▶ _Goal of the exercise_: Take the data from its first line. Print each line exactly until the line containing "This screenshot has width=182, height=102." has been printed too.

[Saved entries]
————————

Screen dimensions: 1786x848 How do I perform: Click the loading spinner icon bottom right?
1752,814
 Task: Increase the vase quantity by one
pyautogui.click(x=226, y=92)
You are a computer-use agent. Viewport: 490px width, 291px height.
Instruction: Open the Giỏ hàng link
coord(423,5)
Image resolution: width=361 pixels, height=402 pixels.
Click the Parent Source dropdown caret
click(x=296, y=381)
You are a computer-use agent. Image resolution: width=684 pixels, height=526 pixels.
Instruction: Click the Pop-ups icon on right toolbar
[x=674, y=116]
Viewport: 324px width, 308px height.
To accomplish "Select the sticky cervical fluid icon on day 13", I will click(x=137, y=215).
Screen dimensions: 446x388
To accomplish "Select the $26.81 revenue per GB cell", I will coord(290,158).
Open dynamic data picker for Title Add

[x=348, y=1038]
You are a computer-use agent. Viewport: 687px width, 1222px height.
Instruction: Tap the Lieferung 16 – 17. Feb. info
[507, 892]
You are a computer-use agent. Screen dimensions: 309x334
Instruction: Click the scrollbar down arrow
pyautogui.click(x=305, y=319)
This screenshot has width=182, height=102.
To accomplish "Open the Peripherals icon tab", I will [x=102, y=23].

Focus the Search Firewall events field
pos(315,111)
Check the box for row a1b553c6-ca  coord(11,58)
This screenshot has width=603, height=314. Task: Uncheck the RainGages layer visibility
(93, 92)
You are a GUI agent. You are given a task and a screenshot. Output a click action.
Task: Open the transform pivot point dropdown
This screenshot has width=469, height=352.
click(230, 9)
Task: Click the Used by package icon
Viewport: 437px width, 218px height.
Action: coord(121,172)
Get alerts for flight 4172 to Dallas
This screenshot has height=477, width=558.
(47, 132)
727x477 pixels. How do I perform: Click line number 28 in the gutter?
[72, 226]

————————

▶ _Solution to this task_:
Screen dimensions: 1786x848 How do I perform: Click the loading spinner icon bottom right?
1752,814
 Task: Increase the vase quantity by one
pyautogui.click(x=226, y=92)
You are a computer-use agent. Viewport: 490px width, 291px height.
Instruction: Open the Giỏ hàng link
coord(423,5)
Image resolution: width=361 pixels, height=402 pixels.
Click the Parent Source dropdown caret
click(x=296, y=381)
You are a computer-use agent. Image resolution: width=684 pixels, height=526 pixels.
Instruction: Click the Pop-ups icon on right toolbar
[x=674, y=116]
Viewport: 324px width, 308px height.
To accomplish "Select the sticky cervical fluid icon on day 13", I will click(x=137, y=215).
Screen dimensions: 446x388
To accomplish "Select the $26.81 revenue per GB cell", I will coord(290,158).
Open dynamic data picker for Title Add

[x=348, y=1038]
You are a computer-use agent. Viewport: 687px width, 1222px height.
Instruction: Tap the Lieferung 16 – 17. Feb. info
[507, 892]
You are a computer-use agent. Screen dimensions: 309x334
Instruction: Click the scrollbar down arrow
pyautogui.click(x=305, y=319)
This screenshot has width=182, height=102.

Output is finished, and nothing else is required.